There’s no doubt that the recent proliferation of FinTech offerings has created some fantastic innovation that will shape and possibly redefine the banking industry. However, there’s also a large majority that will inevitably fail. With $90B of investment into the FinTech bubble last year, how does a bank pick the few winners from the inescapable majority that won’t be around when their VC funding dries up?
So it’s no surprise that banks aren’t stopping what they’re doing and falling over themselves to partner with these new FinTechs. Banks don’t act impulsively and budgets are worked out a year or more in advance. Of these budgets, a large majority will be spent on regulatory change and keeping the show on the road (KSOR). Discretionary spending will be squeezed and haircuts to approved budgets are inevitable.
People are waking up to the fact that gaining confidence and selling to the financial services is no easy feat, no matter how good your recently recruited sales team is. The usual financial incentives don’t wash; the banks won’t be rushed into anyone else’s timetable but their own, which is subject to frequent change and reprioritisation.
Banks are keen on trying things out, proof on concepts, small user pilots – very few of these undertakings are paid for but with the potential carrot so large, the new-to-market FinTech, looking for their breakthrough sale, can’t turn them away. Some will be able to ride out the storm or will have such a great product it will succeed but the majority won’t and not through the fault of their offering.
Also the banking IT landscape is complex. It is rare that you’ll be interfacing with just the bank’s staff. There’s likely to be a myriad of different vendors, system integrators, and contract staff all with their own agendas not necessarily in step with the bank’s needs. The procurement and change process of each bank requires a small team of specialised staff to navigate effectively, with each bank’s systems and processes being different. How does a small outfit with less than 50 staff in San Jose and a few international sales people navigate all this?
That’s why I believe that FinTech should be looking for a new partner instead of going straight to the banks themselves. FinTech might live in the Agile world but it needs the assistance of traditional system integrators to help with the mundane and project-based work. Too many start-ups end up over stretching themselves trying to be the project manager, business consultant, technical integrator, documentation producers, change managers, etc., etc., etc.
And while you might have a great solution running on AWS, what if the bank wants four 9s reliability, is concerned about General Data Protection Regulation 2017, has other concerns such as FINMA, or the need for 24/7 – 365 global support?

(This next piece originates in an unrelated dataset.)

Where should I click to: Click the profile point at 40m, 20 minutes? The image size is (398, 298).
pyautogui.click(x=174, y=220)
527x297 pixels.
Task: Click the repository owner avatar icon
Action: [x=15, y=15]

This is where partnering with a SI like Fujitsu with a global presence, a network of data centres, and first class delivery teams can free up FinTechs to carry-on innovating and letting the bank work under an existing master services framework and support package.
Fujitsu is actively creating an ecosystem of partners not only within FinTech but in all sectors and areas of expertise to help banks and other customers access the latest innovation without the hassle and complications of dealing with hundreds of SMEs that would not traditionally make it past the first hurdle of any large corporation’s procurement process.
That’s why I believe FinTech should not only try to sell themselves to the Financial Services world but to the SI market. They should be looking for partnering opportunities not only to exploit the SI’s existing customer base but to add confidence and certainty to the question “Which FinTech should I back?”